## [ACTION ITEM]
Please copy, exactly as they appear below, the lines from the one containing "Product Specs (51, 1514)" through the one containing "Description (44, 877)".

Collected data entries
------------------------------------------------------------

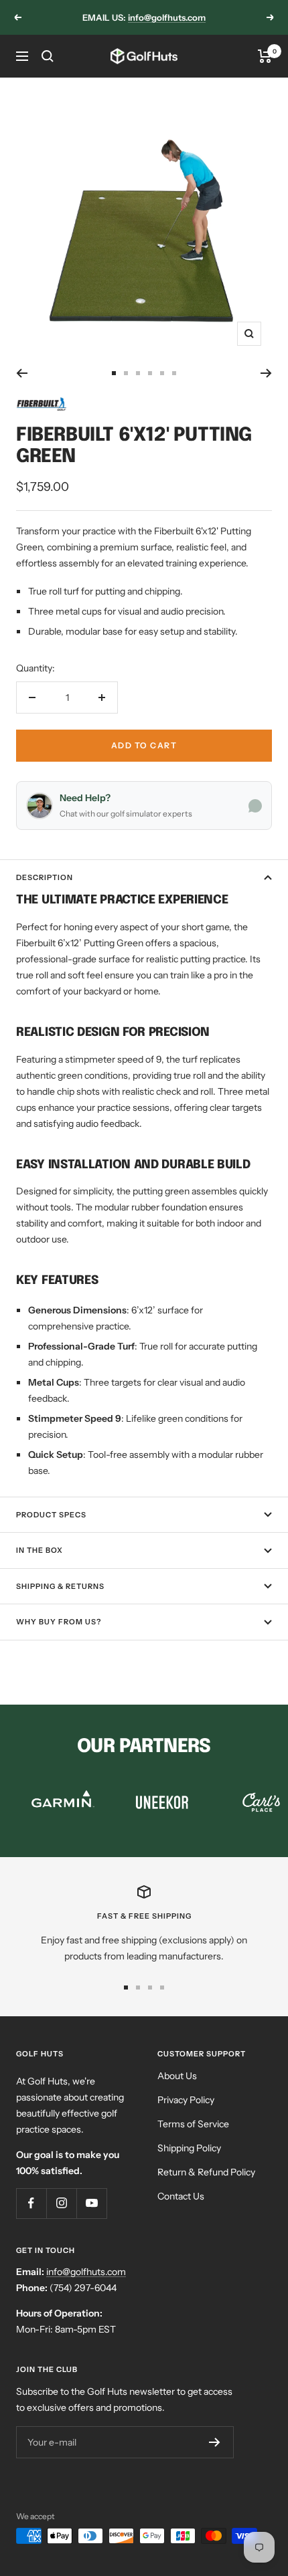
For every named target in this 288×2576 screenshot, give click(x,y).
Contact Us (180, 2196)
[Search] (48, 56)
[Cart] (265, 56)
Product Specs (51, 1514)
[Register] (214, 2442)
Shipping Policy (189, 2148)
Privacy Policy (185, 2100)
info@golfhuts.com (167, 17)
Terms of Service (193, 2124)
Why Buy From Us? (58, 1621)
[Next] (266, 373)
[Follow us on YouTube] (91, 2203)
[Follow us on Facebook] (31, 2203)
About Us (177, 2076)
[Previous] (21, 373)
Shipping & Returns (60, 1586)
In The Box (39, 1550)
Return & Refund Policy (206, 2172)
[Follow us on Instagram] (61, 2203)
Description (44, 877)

------------------------------------------------------------

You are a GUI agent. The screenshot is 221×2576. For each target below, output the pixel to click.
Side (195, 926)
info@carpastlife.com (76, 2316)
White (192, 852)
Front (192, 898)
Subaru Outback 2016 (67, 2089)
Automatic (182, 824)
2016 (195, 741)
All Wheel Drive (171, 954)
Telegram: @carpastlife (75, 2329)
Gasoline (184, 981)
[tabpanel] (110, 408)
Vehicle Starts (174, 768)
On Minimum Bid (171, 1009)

------------------------------------------------------------

## [EXERCISE RESULT]
Product Specs (51, 1514)
[Register] (214, 2442)
Shipping Policy (189, 2148)
Privacy Policy (185, 2100)
info@golfhuts.com (167, 17)
Terms of Service (193, 2124)
Why Buy From Us? (58, 1621)
[Next] (266, 373)
[Follow us on YouTube] (91, 2203)
[Follow us on Facebook] (31, 2203)
About Us (177, 2076)
[Previous] (21, 373)
Shipping & Returns (60, 1586)
In The Box (39, 1550)
Return & Refund Policy (206, 2172)
[Follow us on Instagram] (61, 2203)
Description (44, 877)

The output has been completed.